Ambos cerebros son capaces de recibir mensajes de nuestra microbiota. En su mayor parte se trata de comunicados acerca del estado de los patógenos en nuestro tubo digestivo, pero también hay señales sobre el movimiento inadecuado de la comida y en relación con otras anomalías. Si todo funciona bien, ambos cerebros están contentos y el primer cerebro rara vez se inmiscuye en los asuntos del segundo. Esto deja al segundo cerebro en piloto automático a lo largo de la mayor parte del sistema digestivo. A nosotros (es decir, a nuestro primer cerebro) se nos permite cierta actividad consciente en ambos extremos. Podemos mover la lengua y tragar en el extremo próximo, y somos capaces de controlar nuestro esfínter en el extremo alejado. Todo lo que hay en medio queda, en gran medida, fuera de nuestro control. Esta es una cosa menos de la que tenemos que preocuparnos, lo que siempre es de agradecer, pero elimina buena parte de información interna importante. Sin tener pistas definitivas procedentes de nuestro tubo digestivo, a menudo hemos de adivinar qué es lo que no funciona bien en nosotros. Si solo sentimos un malestar general, quizá no situemos el origen de nuestra preocupación donde suele estar: en nuestro tubo digestivo.

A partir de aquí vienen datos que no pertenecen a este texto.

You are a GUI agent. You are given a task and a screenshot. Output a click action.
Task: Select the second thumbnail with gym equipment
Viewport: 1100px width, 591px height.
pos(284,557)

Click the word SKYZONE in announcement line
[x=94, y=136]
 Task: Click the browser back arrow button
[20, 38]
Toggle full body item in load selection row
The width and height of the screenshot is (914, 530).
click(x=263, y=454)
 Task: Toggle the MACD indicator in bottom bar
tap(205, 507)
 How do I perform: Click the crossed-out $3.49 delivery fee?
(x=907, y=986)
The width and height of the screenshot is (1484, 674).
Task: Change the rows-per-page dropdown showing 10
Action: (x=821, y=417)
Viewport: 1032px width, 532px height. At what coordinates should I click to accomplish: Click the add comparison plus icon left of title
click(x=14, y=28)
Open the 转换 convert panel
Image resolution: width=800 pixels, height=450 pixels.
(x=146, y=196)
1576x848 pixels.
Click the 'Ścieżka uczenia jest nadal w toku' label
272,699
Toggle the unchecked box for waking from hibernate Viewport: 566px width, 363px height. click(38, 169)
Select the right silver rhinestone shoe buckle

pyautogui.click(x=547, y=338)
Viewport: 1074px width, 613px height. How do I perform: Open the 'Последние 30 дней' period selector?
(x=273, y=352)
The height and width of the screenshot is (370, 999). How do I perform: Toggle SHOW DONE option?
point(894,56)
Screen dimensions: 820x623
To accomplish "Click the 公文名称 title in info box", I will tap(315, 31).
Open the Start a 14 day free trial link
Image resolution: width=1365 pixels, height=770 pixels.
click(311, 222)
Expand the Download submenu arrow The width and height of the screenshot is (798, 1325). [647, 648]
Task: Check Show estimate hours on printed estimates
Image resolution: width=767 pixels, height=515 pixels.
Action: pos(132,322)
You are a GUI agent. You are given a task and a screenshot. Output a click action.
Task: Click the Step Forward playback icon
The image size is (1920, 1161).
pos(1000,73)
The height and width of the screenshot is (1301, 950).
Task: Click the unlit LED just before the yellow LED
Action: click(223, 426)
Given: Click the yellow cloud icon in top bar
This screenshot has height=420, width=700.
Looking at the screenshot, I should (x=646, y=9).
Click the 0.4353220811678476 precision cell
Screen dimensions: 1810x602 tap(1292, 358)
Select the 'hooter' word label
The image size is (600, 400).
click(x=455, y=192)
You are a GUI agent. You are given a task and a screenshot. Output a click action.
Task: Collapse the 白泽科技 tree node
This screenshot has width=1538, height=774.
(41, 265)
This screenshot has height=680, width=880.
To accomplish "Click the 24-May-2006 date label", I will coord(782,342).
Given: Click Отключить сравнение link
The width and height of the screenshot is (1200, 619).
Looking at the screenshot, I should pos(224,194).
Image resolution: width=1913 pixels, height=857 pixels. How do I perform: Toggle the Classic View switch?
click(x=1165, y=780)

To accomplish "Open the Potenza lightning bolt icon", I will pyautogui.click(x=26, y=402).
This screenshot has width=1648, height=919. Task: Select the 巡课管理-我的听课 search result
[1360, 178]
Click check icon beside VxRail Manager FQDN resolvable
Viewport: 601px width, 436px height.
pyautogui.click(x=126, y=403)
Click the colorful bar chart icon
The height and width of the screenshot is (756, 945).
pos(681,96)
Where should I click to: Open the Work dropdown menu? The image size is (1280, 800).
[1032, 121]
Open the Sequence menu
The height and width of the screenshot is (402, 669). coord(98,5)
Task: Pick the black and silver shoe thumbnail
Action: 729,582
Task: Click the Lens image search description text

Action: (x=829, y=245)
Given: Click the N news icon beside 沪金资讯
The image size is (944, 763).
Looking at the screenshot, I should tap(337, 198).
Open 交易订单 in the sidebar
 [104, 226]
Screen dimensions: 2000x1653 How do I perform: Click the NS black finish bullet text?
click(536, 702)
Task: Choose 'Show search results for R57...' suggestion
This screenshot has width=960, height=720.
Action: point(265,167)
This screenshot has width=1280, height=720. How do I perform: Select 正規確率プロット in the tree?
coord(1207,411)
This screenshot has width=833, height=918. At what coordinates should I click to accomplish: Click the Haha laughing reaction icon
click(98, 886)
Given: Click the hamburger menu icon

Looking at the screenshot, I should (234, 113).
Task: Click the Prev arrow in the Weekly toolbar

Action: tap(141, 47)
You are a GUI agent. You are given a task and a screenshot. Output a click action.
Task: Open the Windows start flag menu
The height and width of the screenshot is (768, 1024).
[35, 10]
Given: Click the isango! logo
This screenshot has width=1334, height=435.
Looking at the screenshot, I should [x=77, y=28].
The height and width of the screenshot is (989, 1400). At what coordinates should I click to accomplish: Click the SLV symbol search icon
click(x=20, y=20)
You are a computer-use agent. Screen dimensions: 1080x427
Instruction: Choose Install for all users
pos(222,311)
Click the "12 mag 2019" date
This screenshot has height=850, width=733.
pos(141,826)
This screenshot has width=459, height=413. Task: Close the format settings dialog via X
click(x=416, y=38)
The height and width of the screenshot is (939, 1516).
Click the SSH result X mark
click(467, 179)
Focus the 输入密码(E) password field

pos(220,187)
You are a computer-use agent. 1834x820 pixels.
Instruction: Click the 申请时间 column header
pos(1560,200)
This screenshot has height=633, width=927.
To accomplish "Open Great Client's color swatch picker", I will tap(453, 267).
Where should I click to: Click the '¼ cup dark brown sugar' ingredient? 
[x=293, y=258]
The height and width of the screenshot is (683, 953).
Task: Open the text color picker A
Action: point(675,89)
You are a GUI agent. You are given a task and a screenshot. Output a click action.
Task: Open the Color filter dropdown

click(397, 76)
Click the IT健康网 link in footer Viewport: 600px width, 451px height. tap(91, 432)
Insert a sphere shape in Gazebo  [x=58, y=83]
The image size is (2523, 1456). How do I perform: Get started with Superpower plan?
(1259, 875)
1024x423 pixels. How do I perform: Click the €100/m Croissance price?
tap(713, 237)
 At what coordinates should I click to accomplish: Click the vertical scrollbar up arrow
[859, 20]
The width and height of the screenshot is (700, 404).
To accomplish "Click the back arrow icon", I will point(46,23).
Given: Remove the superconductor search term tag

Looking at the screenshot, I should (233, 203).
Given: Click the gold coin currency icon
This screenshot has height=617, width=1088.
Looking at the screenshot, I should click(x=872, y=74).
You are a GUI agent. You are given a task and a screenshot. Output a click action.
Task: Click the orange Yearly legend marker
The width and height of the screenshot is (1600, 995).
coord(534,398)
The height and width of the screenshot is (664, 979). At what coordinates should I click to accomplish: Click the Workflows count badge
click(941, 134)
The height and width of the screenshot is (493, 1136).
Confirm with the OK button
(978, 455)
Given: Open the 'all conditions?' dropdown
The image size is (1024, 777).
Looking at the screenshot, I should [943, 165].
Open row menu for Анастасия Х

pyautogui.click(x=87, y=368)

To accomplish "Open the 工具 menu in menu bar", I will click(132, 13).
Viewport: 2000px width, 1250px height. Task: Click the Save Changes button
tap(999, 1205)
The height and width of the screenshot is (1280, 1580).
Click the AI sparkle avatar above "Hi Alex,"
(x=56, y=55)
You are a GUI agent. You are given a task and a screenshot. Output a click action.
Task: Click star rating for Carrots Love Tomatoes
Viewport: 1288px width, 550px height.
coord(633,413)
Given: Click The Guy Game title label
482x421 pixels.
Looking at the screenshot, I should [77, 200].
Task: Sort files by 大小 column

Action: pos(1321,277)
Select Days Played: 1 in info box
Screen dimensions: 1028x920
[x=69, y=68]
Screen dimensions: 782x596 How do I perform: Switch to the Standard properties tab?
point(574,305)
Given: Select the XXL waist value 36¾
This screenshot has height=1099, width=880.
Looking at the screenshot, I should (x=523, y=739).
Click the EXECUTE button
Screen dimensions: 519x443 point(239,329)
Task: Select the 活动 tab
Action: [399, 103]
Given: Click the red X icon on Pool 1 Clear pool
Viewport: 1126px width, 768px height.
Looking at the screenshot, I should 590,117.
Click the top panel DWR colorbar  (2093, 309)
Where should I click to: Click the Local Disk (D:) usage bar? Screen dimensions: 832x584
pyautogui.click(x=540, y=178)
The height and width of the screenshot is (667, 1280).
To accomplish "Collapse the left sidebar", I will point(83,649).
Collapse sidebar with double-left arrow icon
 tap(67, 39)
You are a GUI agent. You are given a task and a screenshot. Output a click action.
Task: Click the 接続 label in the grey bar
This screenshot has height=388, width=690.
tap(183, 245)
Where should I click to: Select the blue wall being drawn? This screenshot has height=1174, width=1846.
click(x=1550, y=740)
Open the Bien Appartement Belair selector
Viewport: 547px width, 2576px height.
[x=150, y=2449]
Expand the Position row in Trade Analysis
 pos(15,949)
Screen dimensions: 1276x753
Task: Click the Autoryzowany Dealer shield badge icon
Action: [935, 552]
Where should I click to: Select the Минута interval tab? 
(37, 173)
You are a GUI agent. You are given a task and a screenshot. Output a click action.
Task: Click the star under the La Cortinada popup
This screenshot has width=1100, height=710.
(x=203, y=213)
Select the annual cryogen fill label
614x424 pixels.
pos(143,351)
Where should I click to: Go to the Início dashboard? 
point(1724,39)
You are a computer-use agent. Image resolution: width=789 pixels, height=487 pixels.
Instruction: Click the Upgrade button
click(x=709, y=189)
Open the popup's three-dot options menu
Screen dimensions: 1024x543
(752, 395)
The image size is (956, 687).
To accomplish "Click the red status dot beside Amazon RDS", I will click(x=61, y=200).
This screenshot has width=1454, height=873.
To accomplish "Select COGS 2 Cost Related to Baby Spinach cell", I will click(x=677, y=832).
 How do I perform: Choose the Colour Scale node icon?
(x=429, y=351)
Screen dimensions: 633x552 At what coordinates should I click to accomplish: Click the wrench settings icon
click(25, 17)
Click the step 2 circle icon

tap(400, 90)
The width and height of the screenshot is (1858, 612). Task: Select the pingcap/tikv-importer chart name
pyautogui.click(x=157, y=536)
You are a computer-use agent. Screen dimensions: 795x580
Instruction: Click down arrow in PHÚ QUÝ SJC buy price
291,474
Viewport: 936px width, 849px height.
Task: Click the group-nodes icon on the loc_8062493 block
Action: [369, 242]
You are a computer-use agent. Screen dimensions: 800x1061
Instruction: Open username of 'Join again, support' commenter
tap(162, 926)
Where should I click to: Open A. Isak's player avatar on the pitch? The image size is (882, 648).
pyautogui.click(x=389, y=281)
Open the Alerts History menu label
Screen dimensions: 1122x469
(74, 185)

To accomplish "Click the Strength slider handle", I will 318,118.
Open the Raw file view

Es un problema importante. Afecciones digestivas como el SII y la EII están muy relacionadas con la depresión y la ansiedad, pero se suele pasar por alto la conexión. Curar el problema gastrointestinal subyacente suele resolver las afecciones mentales. No obstante, sin una señal clara procedente del tubo digestivo, no siempre se da a las personas el tratamiento apropiado. Si vamos al psiquiatra porque tenemos ansiedad o depresión, el médico raramente nos preguntará sobre la condición de nuestro tubo digestivo; pero es probable que esto cambie a medida que se conozca mejor la conexión entre el tubo digestivo y el cerebro. Tratar los problemas gastrointestinales quizá no cure todos los casos de depresión o ansiedad, pero puede aliviar sus síntomas.